Closing costs are a part of almost every real estate transaction. The key questions we hear from clients are:
- What are closing costs?
- Who pays them?
- How much are they?
There is no quick and easy answer because there are many variables that go into determining closing costs. It all depends on the type of loan, property cost, and location of the property. Each specific transaction will vary on who pays closing costs and exactly what they will be.
What are Closing Costs?
In short, closing costs are money paid at the end of a real estate transaction that are above and beyond the price of the property and down payment. Closing costs can include many items including fees, commissions, and insurance. They are paid by both the buyer and seller.

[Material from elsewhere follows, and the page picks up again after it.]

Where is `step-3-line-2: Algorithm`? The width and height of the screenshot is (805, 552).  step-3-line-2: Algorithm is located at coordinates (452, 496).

Some items you might see listed as closing costs include:
- Appraisal fees
- Loan origination fees
- Attorney fees
- Discounted mortgage points
- Title search and insurance
- Escrow fees
- Home inspection fee
- Credit report fee
Whether these are items paid at closing depends on the type of transaction. In addition, each state and municipality has different requirements and laws about closing costs in their area.
Who Pays Closing Costs?
The buyer and seller usually both pay a portion of the closing costs, although sometimes the amount paid by the buyer is reduced by concessions given by the seller.
The seller usually pays for agent’s commissions for both the buyer and seller, title insurance, transfer taxes, seller’s attorney fees, back taxes, and outstanding money owed on the property. The seller’s closing fees are usually in relation to transferring the property to the new owner.
Costs covered by the buyer can include appraisal fees, home inspection costs, homeowner’s insurance, bank processing, notary costs, credit report fees, and other costs involved in obtaining a loan and working with a lender.
The buyer has the option to pay the costs at closing, or they might roll it into their loan amount. However, adding the amount to the loan just increases the overall amount owed and the interest they will pay over the life of the loan.
Sometimes, depending on the market, a seller might offer to pay concessions and cover closing costs usually charged to the buyer. However, the amount of concessions allowed is regulated by the mortgage industry based on the type of property, the amount of the down payment, and the type of loan.
How Much Are Closing Costs?
The closing costs a seller pays can be as high as 10 percent of the sales price if they pay the commissions for both the seller’s and buyer’s agents. The commissions can reach up to 6% of the sales price.
The buyer can expect to pay 2% to 5% of the purchase price. A lender is expected to give a Loan Estimate or a Good Faith Estimate within three days of the loan application. This is so there are no surprises when the buyer gets to the closing table.
Closing costs around the country differ based on the location and market conditions. For instance, a report by Closing Corp showed that closing costs in the District of Columbia averaged $25,800 in 2019. A vast contrast is the 2019 closing cost average for Iowa, which was only $2,194.
The national average of closing costs in 2019 for a single-family property was $5,749, including taxes.
Because there are so many variables, the best way to estimate closing costs is to talk to the agent or lender you are working with. It is important that the specifics about the loan type, property value, and location are considered.